Convert the records, from the line containing "Where should I" through the end of the records inclusive, into a Markdown table with the columns "No." and "Text". Each line goes in its own row, numbered in order, and blank lines are omitted.
━━ Excerpted data
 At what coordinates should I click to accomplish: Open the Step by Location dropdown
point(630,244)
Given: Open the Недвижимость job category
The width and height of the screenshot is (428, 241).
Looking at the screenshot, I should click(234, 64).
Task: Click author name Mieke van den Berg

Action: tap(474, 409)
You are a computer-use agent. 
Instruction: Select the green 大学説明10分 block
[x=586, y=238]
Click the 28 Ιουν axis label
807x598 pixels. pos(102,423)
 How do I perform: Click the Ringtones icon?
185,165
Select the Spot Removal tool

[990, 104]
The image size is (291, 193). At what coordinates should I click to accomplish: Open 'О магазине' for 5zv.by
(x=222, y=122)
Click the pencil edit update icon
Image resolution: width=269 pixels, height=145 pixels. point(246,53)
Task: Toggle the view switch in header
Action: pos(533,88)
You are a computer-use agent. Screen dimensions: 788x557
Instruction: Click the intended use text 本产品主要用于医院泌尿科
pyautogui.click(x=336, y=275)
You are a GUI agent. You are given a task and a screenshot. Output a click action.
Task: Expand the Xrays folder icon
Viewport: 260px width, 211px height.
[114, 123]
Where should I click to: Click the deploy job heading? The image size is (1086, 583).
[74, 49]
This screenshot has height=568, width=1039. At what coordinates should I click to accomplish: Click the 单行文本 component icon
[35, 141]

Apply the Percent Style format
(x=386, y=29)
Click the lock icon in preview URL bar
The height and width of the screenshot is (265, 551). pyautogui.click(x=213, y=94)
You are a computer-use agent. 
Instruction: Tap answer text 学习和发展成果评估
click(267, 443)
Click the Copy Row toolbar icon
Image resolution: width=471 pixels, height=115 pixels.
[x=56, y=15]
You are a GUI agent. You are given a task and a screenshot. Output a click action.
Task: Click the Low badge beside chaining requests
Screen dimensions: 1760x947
━━━━
● **Response to this exercise**
| No. | Text |
|---|---|
| 1 | Where should I click to: Click the deploy job heading? The image size is (1086, 583). |
| 2 | [74, 49] |
| 3 | This screenshot has height=568, width=1039. At what coordinates should I click to accomplish: Click the 单行文本 component icon |
| 4 | [35, 141] |
| 5 | Apply the Percent Style format |
| 6 | (x=386, y=29) |
| 7 | Click the lock icon in preview URL bar |
| 8 | The height and width of the screenshot is (265, 551). pyautogui.click(x=213, y=94) |
| 9 | You are a computer-use agent.  |
| 10 | Instruction: Tap answer text 学习和发展成果评估 |
| 11 | click(267, 443) |
| 12 | Click the Copy Row toolbar icon |
| 13 | Image resolution: width=471 pixels, height=115 pixels. |
| 14 | [x=56, y=15] |
| 15 | You are a GUI agent. You are given a task and a screenshot. Output a click action. |
| 16 | Task: Click the Low badge beside chaining requests |
| 17 | Screen dimensions: 1760x947 |